Scripps Florida scientists determine how antibiotic gains cancer-killing sulfur atoms

Peer-Reviewed Publication

Scripps Research Institute

Ben Shen, The Scripps Research Institute

image: Ben Shen is a professor at the Florida campus of The Scripps Research Institute. view more 

Credit: Photo courtesy of The Scripps Research Institute.

JUPITER, FL, August 10, 2015 - In a discovery with implications for future drug design, scientists from the Florida campus of The Scripps Research Institute (TSRI) have shown an unprecedented mechanism for how a natural antibiotic with antitumor properties incorporates sulfur into its molecular structure, an essential ingredient of its antitumor activity.

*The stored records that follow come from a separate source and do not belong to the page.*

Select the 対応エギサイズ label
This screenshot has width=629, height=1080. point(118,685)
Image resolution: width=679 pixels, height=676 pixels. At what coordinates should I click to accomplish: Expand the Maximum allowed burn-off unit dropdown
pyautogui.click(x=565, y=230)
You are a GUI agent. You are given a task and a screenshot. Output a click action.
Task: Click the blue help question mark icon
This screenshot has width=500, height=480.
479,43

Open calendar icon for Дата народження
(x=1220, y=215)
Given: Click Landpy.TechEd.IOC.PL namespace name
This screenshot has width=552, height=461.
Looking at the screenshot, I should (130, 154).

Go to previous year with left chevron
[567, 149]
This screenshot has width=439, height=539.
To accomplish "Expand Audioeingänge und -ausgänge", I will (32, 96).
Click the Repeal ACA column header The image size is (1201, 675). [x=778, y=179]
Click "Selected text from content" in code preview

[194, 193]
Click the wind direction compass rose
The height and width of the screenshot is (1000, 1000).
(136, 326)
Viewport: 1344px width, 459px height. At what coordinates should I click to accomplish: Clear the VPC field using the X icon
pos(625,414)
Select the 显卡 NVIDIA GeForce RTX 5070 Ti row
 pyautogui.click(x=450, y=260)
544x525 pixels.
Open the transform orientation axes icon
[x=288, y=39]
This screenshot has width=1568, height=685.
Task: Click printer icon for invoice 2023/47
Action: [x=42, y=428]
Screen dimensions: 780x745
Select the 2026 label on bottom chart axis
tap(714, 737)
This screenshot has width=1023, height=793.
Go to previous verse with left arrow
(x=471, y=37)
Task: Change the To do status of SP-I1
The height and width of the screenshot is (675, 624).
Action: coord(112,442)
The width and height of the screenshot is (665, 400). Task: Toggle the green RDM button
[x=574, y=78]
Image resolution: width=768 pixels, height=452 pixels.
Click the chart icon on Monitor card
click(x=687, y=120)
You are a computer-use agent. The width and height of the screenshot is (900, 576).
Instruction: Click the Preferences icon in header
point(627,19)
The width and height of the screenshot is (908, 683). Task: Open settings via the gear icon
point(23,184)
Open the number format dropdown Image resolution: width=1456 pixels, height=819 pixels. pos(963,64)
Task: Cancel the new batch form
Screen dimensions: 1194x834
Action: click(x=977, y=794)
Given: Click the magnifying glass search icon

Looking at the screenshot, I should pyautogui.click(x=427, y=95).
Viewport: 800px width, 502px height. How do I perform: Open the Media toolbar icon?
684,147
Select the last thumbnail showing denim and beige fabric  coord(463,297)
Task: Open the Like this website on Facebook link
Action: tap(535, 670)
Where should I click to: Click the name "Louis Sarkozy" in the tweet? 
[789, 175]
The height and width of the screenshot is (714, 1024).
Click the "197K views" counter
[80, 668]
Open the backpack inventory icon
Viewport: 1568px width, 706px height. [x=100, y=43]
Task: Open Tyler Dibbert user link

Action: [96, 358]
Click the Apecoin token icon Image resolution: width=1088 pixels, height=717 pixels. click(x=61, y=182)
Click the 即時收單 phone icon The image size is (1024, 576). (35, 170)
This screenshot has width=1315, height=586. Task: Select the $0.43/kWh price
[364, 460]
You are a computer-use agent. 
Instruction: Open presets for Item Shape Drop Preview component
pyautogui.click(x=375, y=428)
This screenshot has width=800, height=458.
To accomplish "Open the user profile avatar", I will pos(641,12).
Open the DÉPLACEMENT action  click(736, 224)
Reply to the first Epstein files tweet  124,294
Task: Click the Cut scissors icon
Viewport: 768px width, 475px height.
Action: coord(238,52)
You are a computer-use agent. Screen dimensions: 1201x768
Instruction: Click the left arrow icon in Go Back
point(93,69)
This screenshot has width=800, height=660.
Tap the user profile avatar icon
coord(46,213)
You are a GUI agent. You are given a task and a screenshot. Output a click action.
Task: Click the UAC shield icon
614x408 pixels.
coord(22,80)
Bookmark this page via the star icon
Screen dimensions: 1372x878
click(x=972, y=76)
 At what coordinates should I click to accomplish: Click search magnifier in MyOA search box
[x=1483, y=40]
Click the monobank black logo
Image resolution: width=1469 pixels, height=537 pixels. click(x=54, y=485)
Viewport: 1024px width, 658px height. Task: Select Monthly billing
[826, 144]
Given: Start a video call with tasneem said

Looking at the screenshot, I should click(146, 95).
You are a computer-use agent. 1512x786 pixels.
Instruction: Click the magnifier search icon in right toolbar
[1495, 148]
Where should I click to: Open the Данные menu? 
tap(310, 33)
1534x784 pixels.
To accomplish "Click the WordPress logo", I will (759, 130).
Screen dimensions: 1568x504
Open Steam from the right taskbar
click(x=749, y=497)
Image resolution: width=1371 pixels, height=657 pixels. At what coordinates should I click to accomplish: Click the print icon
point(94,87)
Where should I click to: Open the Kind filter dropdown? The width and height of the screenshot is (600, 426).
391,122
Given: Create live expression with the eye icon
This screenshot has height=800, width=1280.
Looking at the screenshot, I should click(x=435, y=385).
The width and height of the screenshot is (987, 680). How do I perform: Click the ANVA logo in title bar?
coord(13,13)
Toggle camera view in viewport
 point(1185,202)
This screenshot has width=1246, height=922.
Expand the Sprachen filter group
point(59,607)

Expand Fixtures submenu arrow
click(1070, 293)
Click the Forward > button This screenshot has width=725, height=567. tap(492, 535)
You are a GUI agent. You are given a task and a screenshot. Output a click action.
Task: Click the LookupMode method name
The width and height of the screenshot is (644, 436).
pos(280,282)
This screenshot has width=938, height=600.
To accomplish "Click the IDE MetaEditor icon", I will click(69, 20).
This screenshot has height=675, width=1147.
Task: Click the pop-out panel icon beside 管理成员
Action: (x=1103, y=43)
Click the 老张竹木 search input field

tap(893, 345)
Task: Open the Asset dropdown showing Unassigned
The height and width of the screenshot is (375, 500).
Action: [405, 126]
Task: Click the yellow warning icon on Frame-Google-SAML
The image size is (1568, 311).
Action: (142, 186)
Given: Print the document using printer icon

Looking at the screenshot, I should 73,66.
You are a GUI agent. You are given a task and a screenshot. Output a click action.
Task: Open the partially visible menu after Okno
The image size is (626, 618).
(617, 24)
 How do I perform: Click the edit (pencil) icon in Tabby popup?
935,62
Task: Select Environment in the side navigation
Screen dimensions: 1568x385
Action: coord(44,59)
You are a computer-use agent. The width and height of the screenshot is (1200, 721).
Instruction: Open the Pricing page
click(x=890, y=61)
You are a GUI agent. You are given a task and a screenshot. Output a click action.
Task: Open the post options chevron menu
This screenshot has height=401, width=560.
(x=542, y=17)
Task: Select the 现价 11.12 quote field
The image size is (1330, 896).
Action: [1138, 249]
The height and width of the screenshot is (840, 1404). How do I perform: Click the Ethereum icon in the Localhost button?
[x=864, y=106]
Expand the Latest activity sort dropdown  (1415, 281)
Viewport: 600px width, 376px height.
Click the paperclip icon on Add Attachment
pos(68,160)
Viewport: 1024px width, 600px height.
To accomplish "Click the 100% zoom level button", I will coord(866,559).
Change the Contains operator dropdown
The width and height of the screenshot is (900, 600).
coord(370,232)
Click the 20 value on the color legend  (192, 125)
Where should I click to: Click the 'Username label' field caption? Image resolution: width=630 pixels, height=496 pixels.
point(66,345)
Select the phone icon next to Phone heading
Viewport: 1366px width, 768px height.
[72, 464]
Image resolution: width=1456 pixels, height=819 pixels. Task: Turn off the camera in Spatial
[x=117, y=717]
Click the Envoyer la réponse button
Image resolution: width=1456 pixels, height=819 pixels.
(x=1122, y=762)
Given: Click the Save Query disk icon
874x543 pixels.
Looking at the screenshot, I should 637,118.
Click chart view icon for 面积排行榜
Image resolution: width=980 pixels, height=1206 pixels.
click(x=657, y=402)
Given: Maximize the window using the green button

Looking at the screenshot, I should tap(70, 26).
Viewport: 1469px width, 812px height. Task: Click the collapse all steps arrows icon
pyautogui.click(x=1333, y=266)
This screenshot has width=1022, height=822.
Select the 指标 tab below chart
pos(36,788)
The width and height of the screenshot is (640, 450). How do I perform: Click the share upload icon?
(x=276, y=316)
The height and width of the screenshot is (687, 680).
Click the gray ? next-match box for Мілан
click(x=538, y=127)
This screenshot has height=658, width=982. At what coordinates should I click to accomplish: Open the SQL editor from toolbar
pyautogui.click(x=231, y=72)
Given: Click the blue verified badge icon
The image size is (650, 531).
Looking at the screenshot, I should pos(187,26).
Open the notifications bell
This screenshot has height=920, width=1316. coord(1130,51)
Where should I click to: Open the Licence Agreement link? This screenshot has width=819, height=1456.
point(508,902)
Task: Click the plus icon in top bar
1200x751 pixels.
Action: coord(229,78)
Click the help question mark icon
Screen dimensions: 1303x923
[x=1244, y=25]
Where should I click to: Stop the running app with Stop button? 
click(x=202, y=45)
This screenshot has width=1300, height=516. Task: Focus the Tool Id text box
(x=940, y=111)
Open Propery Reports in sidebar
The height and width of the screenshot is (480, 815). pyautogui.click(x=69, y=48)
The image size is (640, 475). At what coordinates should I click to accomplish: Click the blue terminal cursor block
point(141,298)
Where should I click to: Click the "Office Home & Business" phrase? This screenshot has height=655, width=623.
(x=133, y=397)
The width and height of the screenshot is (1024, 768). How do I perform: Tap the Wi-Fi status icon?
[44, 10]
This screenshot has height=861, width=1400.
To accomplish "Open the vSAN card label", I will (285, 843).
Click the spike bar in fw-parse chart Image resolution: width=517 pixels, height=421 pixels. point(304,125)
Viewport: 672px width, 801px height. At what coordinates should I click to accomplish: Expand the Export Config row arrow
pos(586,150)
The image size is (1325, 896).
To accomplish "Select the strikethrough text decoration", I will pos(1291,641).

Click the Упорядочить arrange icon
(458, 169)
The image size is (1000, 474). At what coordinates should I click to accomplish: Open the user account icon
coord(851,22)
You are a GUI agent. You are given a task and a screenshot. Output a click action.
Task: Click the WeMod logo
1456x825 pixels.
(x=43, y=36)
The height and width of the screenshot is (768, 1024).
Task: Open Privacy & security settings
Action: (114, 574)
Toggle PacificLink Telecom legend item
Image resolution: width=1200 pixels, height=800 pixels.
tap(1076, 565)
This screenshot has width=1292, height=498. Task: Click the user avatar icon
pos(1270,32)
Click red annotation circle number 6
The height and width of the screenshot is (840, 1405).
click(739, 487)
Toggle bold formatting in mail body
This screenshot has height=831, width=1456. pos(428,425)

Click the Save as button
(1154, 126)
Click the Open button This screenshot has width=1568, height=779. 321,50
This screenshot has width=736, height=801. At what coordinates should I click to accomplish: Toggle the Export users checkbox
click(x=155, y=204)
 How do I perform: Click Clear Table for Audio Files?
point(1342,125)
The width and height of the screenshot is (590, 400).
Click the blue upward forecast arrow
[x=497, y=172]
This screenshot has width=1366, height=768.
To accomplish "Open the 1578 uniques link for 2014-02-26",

This new discovery could open the way to incorporating sulfur into other natural products, potentially advancing new therapies for indications beyond cancer.

The study, which was led by TSRI Professor Ben Shen, was recently released online ahead of print by the journal Proceedings of the National Academy of Sciences, USA.

"We found a novel mechanism to incorporate sulfur into natural products, which is unprecedented," Shen said. "Until our study, we didn't really know how sulfur atoms are incorporated into a natural product--now we have discovered a new family of enzymes and have a workable mechanism to account for sulfur incorporation into a larger class of natural products, known as polyketides, that include many drugs such as erythromycin (antibacterial) and lovastatin (cholesterol lowering)."

Sulfur is critical not only to human life, but to plants and bacteria as well, and is one of the most abundant elements in the human body by weight. A number of compounds that contain sulfur have proven useful in the treatment of conditions ranging from acne and eczema to arthritis and cancer.

The new study is focused on leinamycin (LNM), a sulfur-containing antitumor antibiotic produced by species of the soil-dwelling bacterium Streptomyces. The Shen laboratory has been studying the potential of this natural compound for development of anticancer drugs. They recently reported the discovery of LNM E1, an engineered analogue of LNM, as a "prodrug," a medication converted through a metabolic process in the body to become an active therapy (see "Scripps Florida Scientists Show Antitumor Agent Can Be Activated by Natural Response to Cell Stress").

"With LNM, sulfur plays the critical role in its anticancer activity," Shen said. "With many other natural products, sulfur could add other therapeutic properties. This is the beauty of fundamental research--it lays the foundation to create novel technologies that enable innovative translational research with implications far beyond the original discovery."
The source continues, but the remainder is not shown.